Lago Laceno 1967, il racconto di un pescatore
01.11.2013, Aneddoti dell’ing. Antonio Mastroberardino (dalla pagina facebook dell’autore)
Lago Laceno, luglio 1967, con mia sorella Rosetta ed una carpa. Con la “otteccinquanta” si arrivava a bordo lago, e si pescava di tutto. Le carpe arrivavano vive dopo oltre un’ora di viaggio fino a borgo ferrovia.
Viaggio allucinante, senza ofantina. Tappa obbligatoria, per l’eccesso di curve, per far vomitare i bambini, al bar Bolivar, tra Castelvetere e Ponteromito. Le carpe sapevano di terra. L’Hostel, nel week end (che allora si chiamava fine settimana), sempre “sold out”. Camerieri pantalone nero – camicia bianca; residui fasti dei film festival Laceno d’Oro.

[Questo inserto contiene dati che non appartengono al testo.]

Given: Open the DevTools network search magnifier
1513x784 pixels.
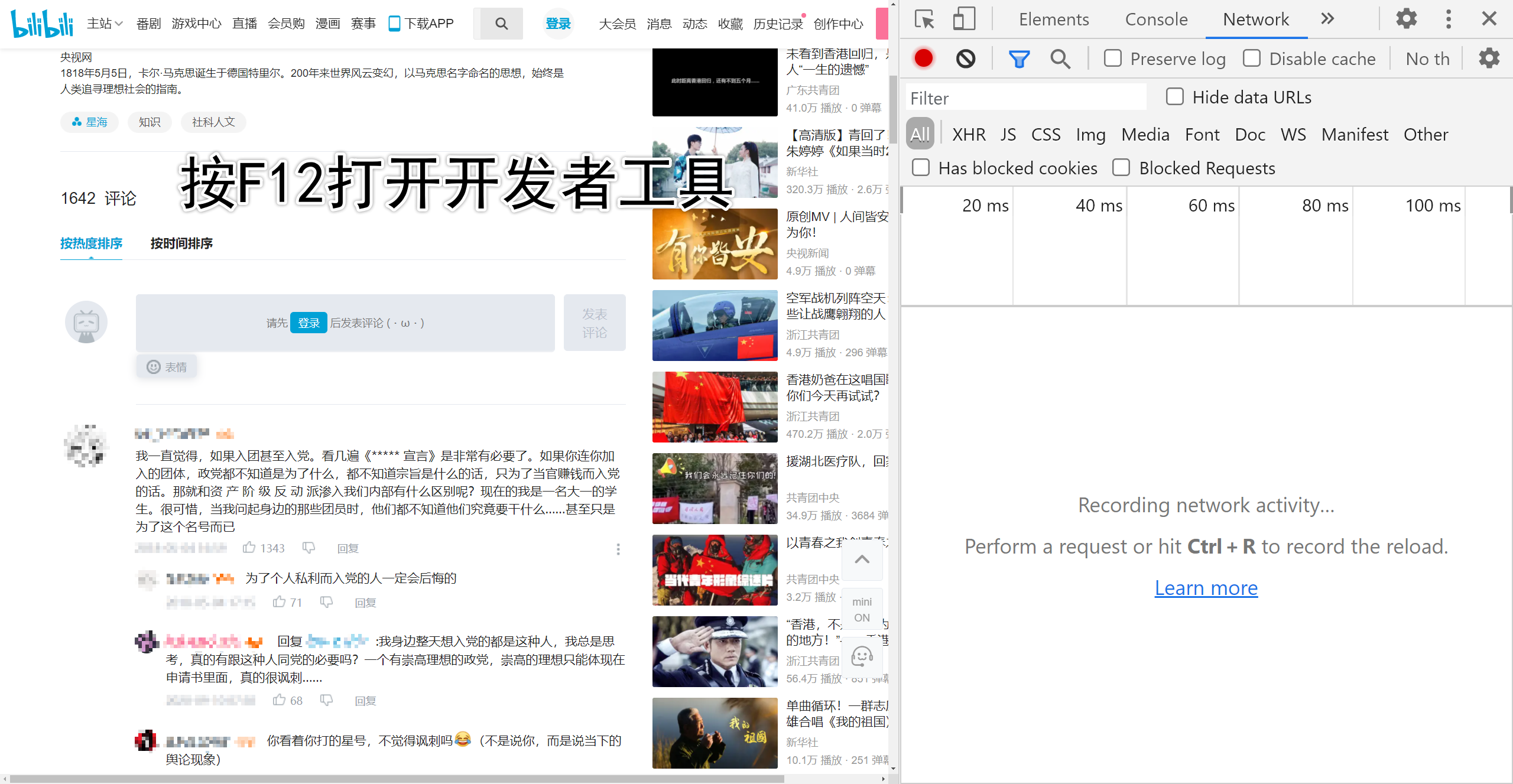Looking at the screenshot, I should 1060,58.
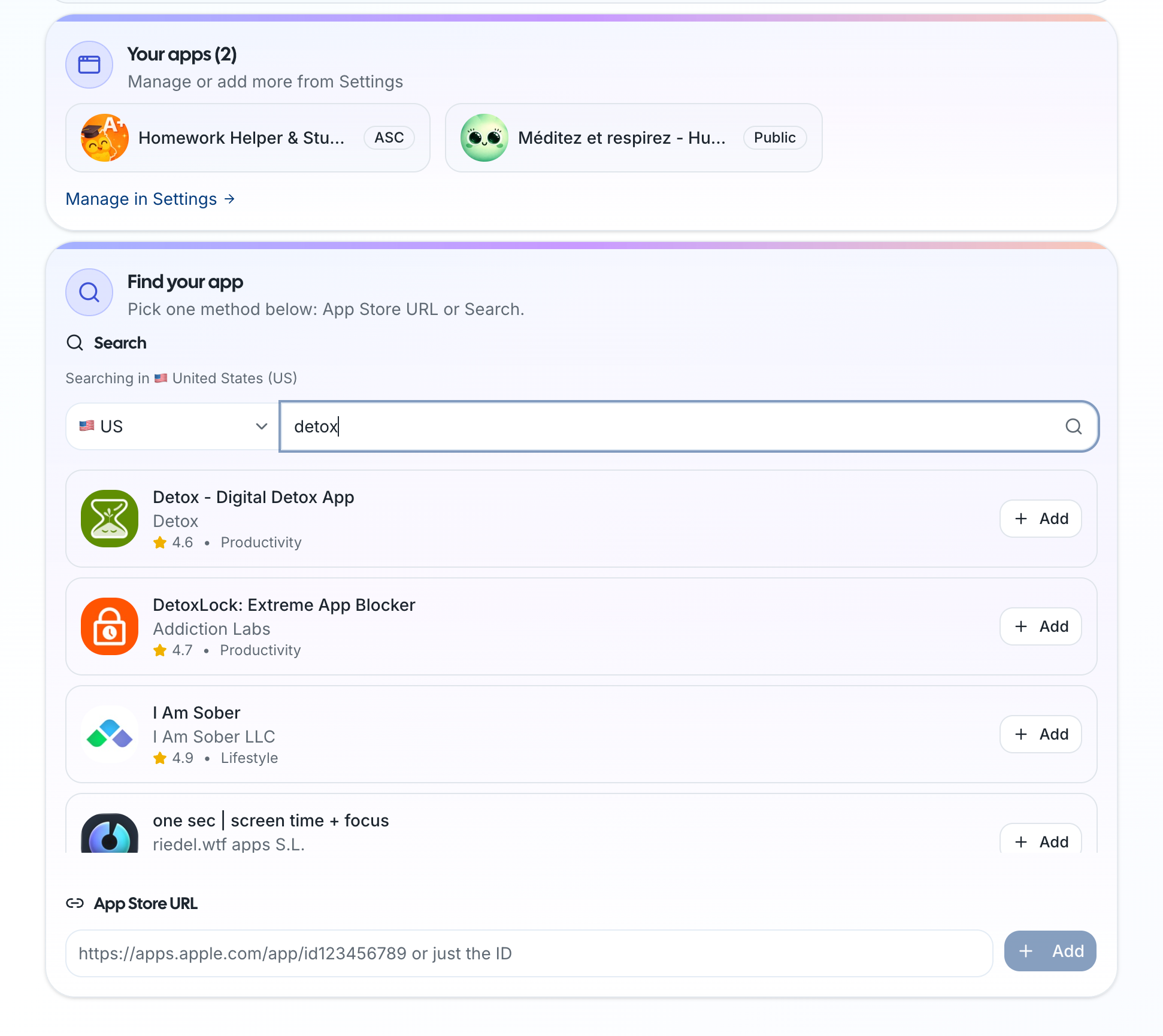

Andava forte il ristorante “Il Fungo” (vicino alla chiesetta). Nel canale immissario, che adduceva acqua sorgiva, quindi prediletta dalle trote, era vietato pescare. Ma con un caffé + presa d’anice, il guardiapesca chiudeva un occhio. Anche due. Tinche, alborelle e così via. Gracidi assordanti, a bordo lago, odore di muschio, piedi nudi in acqua su fango tiepido e scivoloso.
All’epoca, si passavano parecchie ore a bordo lago, ma, da sempre, lí non ci sono alberi ombrosi, e si faceva pic-nic sul posto, non potendo lasciare incustodite le canne da pesca piantate nel supporto e dotate di campanellino avvisatore di pesce abbiccato. Un problema era come tenere acqua e vino ” ‘nfrisco”, visto che l’acqua del lago a luglio è calda. Innanzitutto si allocavano all’ombra laterale dell’auto, ma si tenevano avvolte in pelle di daino costantemente bagnata. L’evaporazione sottraeva costantemente calore alla damigiana da 5 litri. I liquidi erano quasi gelidi!
Bisognerebbe far “sentire” queste cose ai giovani, ai bambini, non come alternativa alla chat, ma come esperienza addizionale. Investimento sulla continuitá turistica e sul futuro dell’altopiano. Escursioni, oltre che alla quota più alta, anche a quella più bassa del bordo lago.